According to the text on marketing to rare disease patients, how can marketers anticipate a patient's late-night micromoment?

*** TEXT EXCERPT Section Begins ***

7,000 known rare diseases
30 million live with a rare disease
600 medications in development
Marketing to rare disease patients requires elements of traditional funnel-based marketing and partnership with a nexus of patients. The marketing of new orphan drugs begins long before the drug commercialization strategy is developed. The orphan drug is produced in partnership with a patient group that earns early access to the drug through trials and testing. Plus, financial support and patient-assistance programs are simultaneously co-developed to make the medication affordable.
Once a commercialization strategy forms, digital media can be employed to scale the marketing message to the next patient group, where the drug is marketed through educational channels that reach doctors and patients.
For undiagnosed patients, their search for a solution may begin in online chat forums or on social media where they discover that they are not alone. Patients may offer clues in the keywords they use, directly or indirectly, identifying symptoms, behavioral patterns, and in comments surrounding their health. They may also reveal intimate details – the type people only share with their personal phones when searching privately. For the digital marketer, these are clues that can reveal a target patient group and feed the top of our marketing funnel.
The marketing funnel strategy – common in e-commerce – casts a wide net to find the preverbal needles in the haystack.
The digital marketer may also face challenges in filling the top of the funnel that a typical e-commerce marketer may not encounter. For example, some patient populations may work through a proxy to find a solution. This is often the case for 50 percent of rare diseases that impact children. Here, the end-user is not the recipient of the marketing message, and the strategy must adjust to profile parents and caregivers, alike.
The following digital media strategies can be employed to reach these audiences with a traditional sales funnel approach:
Narrow the Marketing Funnel with Education
In the early stages of patient recruitment, deploying educational material is critical. Create a foundational education website that includes keyword-rich patient impact studies and define common symptoms. Fill the top of the marketing funnel using broad, symptom-based keyword searches (on search engines and social media) that can attract patients, doctors, and caregivers to the site. The site may also include an advice hotline staffed with nurses to screen candidates, local doctor referrals, portable tests that can be requested by mail, questions to ask insurance companies, and video testimonies from diagnosed patients.
Take Advantage of Mobile Targeting and Micromoments
People share private and embarrassing medical information with their mobile phone searches that they may never share with a doctor. For example, a patient may be pacing the aisles of a local pharmacy late at night. He is unable to sleep because of a skin rash – a symptom of a rare disease – that he won’t share with his doctor for fear of embarrassment. This scenario creates a “micromoment” where people reflexively turn to their phones to act on a sudden need to learn, buy, or discover something. In this case, he may perform a Google search and describe the rash in precise detail. Marketers can anticipate this moment by geo-fencing pharmacies at night and targeting search ads that reflect the rash’s symptoms.

*** TEXT EXCERPT Section Ends ***
*** DATA SUPPLIED Section Begins ***

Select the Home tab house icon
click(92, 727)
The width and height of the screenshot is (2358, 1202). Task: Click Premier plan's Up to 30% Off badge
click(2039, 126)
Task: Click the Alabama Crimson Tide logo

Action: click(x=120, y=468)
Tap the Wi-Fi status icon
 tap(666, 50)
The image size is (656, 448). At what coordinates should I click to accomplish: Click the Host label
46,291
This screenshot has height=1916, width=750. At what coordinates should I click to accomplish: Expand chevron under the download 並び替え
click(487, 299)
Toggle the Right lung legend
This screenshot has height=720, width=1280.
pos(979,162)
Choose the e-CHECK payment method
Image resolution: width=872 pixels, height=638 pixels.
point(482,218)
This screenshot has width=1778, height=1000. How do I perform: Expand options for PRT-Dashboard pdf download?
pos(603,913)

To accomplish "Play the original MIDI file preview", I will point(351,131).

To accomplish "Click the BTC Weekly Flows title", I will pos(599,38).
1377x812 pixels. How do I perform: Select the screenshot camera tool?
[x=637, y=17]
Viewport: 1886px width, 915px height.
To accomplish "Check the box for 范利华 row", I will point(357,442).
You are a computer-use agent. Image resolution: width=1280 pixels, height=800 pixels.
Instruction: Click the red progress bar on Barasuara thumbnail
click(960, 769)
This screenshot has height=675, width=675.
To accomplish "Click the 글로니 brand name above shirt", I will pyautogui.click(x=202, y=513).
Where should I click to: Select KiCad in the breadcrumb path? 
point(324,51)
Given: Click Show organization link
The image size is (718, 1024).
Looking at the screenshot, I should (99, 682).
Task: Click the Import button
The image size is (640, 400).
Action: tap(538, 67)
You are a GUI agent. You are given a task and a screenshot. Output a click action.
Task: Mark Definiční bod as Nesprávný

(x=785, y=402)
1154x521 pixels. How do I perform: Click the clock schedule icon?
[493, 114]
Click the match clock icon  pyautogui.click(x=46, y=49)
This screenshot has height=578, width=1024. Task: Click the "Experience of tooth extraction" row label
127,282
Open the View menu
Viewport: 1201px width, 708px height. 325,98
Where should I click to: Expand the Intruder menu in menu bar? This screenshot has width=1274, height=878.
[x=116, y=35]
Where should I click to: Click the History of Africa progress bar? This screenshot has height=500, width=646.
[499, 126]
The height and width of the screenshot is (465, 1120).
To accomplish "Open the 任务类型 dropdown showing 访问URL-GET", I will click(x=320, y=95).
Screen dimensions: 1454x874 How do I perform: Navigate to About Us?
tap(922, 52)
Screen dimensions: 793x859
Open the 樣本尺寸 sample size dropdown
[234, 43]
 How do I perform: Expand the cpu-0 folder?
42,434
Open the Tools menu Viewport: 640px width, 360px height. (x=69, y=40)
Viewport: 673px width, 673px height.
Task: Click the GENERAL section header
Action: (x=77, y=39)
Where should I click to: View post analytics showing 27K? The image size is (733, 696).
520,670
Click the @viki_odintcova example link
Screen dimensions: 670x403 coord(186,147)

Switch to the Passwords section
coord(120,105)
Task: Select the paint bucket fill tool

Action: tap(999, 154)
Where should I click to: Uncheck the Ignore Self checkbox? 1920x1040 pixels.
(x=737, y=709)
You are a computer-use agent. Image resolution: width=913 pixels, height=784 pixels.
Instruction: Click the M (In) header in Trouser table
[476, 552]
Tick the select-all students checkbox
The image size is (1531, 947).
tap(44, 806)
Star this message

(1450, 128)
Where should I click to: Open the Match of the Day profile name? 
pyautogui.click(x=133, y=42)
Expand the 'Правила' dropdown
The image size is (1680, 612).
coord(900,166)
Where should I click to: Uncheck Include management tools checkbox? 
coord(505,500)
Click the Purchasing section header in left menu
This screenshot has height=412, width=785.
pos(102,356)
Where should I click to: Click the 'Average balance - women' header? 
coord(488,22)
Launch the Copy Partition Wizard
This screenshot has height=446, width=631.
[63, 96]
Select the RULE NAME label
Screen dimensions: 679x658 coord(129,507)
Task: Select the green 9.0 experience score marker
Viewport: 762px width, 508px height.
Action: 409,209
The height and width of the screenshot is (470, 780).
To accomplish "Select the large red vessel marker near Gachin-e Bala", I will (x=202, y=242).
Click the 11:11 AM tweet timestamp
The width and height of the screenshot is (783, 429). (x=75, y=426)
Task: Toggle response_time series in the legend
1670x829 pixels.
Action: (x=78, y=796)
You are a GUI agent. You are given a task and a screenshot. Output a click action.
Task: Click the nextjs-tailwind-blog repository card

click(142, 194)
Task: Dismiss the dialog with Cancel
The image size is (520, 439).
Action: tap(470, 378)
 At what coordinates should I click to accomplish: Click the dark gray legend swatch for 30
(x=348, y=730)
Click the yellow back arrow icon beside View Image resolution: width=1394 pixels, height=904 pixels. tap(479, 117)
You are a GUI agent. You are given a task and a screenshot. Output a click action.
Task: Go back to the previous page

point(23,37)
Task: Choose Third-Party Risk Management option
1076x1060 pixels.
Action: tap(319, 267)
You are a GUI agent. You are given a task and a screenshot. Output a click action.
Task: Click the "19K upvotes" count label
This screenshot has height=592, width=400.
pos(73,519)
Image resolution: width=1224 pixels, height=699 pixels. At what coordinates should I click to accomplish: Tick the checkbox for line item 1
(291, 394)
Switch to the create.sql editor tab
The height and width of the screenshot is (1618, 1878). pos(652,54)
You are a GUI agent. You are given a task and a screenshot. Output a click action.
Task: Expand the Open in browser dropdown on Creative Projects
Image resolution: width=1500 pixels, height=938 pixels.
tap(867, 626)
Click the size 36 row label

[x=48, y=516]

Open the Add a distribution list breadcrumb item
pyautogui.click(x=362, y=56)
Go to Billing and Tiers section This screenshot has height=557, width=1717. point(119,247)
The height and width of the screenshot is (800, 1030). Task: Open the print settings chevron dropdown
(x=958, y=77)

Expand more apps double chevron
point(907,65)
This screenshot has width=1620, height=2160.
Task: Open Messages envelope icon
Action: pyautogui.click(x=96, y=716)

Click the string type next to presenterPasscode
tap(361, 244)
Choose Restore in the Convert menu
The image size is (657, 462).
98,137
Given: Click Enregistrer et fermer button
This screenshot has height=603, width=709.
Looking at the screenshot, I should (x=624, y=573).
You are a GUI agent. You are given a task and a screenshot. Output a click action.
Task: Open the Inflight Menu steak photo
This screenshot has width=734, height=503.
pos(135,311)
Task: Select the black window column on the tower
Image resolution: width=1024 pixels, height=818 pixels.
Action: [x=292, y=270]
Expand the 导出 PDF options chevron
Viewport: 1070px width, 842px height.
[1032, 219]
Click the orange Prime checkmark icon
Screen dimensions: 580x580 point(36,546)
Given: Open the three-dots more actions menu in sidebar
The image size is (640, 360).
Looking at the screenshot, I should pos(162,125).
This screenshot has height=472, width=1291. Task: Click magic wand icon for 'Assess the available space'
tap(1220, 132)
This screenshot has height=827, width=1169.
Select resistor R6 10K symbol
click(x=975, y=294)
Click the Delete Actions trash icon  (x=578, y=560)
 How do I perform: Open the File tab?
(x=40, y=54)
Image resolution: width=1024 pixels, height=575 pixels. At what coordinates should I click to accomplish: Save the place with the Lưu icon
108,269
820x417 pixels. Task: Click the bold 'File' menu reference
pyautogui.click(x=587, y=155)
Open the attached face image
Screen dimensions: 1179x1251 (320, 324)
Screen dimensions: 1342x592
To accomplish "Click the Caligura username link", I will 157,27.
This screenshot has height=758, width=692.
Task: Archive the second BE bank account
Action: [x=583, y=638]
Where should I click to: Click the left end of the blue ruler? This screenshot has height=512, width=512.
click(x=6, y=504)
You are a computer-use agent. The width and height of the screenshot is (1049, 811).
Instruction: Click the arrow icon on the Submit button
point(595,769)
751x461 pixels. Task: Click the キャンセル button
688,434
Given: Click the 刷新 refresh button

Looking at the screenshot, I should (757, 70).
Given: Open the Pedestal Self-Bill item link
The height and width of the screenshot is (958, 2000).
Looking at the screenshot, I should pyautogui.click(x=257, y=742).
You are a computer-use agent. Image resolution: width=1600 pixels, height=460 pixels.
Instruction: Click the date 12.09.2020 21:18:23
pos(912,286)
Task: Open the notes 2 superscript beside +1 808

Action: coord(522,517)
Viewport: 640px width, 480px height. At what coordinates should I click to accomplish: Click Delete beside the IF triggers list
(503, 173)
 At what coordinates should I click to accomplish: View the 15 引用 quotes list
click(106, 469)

*** DATA SUPPLIED Section Ends ***

REPLY: By geo-fencing pharmacies at night and targeting search ads that reflect the rash's symptoms.